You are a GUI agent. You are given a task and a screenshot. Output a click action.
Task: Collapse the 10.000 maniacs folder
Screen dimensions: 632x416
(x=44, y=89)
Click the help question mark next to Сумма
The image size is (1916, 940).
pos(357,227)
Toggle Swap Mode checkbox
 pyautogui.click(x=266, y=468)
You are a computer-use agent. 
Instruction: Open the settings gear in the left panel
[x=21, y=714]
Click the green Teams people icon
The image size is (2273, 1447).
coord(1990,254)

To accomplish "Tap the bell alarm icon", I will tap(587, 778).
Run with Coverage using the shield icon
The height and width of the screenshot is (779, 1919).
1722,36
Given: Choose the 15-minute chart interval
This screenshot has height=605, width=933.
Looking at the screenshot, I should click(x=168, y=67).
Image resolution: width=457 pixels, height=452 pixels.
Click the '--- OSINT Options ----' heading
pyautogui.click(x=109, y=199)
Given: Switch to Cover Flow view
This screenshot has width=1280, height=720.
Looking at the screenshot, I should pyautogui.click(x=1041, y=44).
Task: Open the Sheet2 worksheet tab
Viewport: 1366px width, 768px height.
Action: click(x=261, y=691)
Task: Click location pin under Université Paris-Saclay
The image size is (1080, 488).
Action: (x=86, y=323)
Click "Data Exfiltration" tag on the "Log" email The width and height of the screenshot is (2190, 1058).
------
## To do
Repeat every one of the records above word for word, in the same order.

## Reply to the task
You are a GUI agent. You are given a task and a screenshot. Output a click action.
Task: Collapse the 10.000 maniacs folder
Screen dimensions: 632x416
(x=44, y=89)
Click the help question mark next to Сумма
The image size is (1916, 940).
pos(357,227)
Toggle Swap Mode checkbox
 pyautogui.click(x=266, y=468)
You are a computer-use agent. 
Instruction: Open the settings gear in the left panel
[x=21, y=714]
Click the green Teams people icon
The image size is (2273, 1447).
coord(1990,254)

To accomplish "Tap the bell alarm icon", I will tap(587, 778).
Run with Coverage using the shield icon
The height and width of the screenshot is (779, 1919).
1722,36
Given: Choose the 15-minute chart interval
This screenshot has height=605, width=933.
Looking at the screenshot, I should click(x=168, y=67).
Image resolution: width=457 pixels, height=452 pixels.
Click the '--- OSINT Options ----' heading
pyautogui.click(x=109, y=199)
Given: Switch to Cover Flow view
This screenshot has width=1280, height=720.
Looking at the screenshot, I should pyautogui.click(x=1041, y=44).
Task: Open the Sheet2 worksheet tab
Viewport: 1366px width, 768px height.
Action: click(x=261, y=691)
Task: Click location pin under Université Paris-Saclay
The image size is (1080, 488).
Action: (x=86, y=323)
Click "Data Exfiltration" tag on the "Log" email The width and height of the screenshot is (2190, 1058).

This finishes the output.